PATUT DIDUGA ketidakmampuan mengatur dana dan atau mengelola dana (dipakai investasi – 𝙞𝙣𝙜𝙖𝙩 𝙠𝙖𝙨𝙪𝙨 𝙠𝙤𝙧𝙪𝙥𝙨𝙞 𝘼𝙎𝘼𝘽𝙍𝙄 & 𝙅𝙄𝙒𝘼𝙎𝙍𝘼𝙔𝘼 ) atas hasil pengump**an iuran BPJS di seluruh Indonesia, maupun terkait pemilihan obat-obat yang dicover oleh pihak BPJS, serta OPEX (Operational Expenditure) dari Jajaran Pimpinan BPJS yang terlalu besar.
khusuzon,
terkait dengan covering sakit GINJAL, sekelas DIRUT BPJS mengeluarkan statement yang menggelikan dan PATUT DIDUGA membodohi publik, bersifat menyesatkan, fitnah, tidak mendidik, dan memiliki unsur kebohongan publik (bila ini terjadi di negara Jepang, dapat dipastikan pejabat yang bersangkutan sudah mengundurkan diri), dan sangat merugikan Pihak Lain, dalam hal ini Para Pelaku Usaha Ikan Lele (dari Hulu sampai Hilir).

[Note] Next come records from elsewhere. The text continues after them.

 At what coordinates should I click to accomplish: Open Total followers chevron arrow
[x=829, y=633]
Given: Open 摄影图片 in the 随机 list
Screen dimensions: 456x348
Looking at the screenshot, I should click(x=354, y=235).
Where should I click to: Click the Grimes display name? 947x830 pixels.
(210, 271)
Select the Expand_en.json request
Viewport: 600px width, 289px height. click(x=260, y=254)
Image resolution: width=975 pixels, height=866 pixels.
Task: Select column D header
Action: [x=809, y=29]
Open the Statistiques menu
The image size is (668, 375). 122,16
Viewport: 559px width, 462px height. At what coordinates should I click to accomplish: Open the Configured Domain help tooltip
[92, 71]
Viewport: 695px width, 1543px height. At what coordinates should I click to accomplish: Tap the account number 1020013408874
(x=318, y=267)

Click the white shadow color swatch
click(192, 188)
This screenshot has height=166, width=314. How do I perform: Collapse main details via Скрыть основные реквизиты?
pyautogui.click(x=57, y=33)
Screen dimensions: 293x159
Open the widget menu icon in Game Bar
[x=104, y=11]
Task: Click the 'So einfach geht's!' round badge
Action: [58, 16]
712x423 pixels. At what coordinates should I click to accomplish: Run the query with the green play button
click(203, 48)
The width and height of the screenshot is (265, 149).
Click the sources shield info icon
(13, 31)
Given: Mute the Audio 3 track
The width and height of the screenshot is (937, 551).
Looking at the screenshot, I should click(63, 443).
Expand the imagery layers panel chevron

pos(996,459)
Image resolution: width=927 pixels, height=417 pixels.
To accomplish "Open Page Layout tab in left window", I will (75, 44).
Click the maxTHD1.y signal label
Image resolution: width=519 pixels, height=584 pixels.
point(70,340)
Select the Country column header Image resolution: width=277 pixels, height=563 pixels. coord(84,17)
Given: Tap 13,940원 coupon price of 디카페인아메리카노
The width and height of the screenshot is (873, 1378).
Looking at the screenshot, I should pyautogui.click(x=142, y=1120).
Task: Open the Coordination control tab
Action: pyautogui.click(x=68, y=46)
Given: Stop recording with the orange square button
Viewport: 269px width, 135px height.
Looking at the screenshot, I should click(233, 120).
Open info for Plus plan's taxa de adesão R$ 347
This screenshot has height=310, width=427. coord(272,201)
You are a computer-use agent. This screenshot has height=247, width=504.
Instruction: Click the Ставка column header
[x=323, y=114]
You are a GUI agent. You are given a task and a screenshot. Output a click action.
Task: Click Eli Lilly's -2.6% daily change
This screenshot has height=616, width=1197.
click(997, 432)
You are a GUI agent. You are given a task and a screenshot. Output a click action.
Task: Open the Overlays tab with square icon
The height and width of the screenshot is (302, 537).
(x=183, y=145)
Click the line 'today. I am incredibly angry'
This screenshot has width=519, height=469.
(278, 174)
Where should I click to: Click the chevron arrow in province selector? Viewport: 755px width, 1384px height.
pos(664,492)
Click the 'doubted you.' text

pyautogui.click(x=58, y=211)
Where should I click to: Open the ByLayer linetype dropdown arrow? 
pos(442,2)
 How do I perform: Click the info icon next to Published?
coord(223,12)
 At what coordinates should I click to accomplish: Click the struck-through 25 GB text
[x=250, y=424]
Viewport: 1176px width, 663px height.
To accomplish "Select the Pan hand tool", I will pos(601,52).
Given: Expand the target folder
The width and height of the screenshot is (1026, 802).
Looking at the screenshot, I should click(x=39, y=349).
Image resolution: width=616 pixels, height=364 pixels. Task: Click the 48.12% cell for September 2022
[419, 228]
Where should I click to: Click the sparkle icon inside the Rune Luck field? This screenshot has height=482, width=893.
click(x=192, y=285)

Statement yang sangat-sangat TAK ILMIAH dan TAK DAPAT DIPERTANGGUNGJAWABKAN dari sekelas DIRUT BPJS, yang menyatakan bahwa Penyebab Sakit Ginjal meningkat adalah para penderita tersebut karena mengkonsumsi IKAN LELE, yang sebelumnya telah disuntik Antibiotik.
TANPA BANYAK KATA,
Terlampir beberapa sanggahan atas pernyataan tak bertanggung jawab yang keluar dari Dirut BPJS tersebut. Sanggahan yang kami lampirkan berasal dari kalangan Ilmuwan (Ahli Virus –Pak De Indro), dokter, peternak ikan lele, maupun masyarakat biasa.
JADI,
mengKonsumsi IKAN LELE adalah SEHAT, AMAN, & Justru dianjurkan. Terlebih lagi yang Pakan-nya menggunakan PELET yang difermentasi sebelumnya menggunakan MOLASE, juga dicampur dengan YAKULT dan Jus Nanas !!!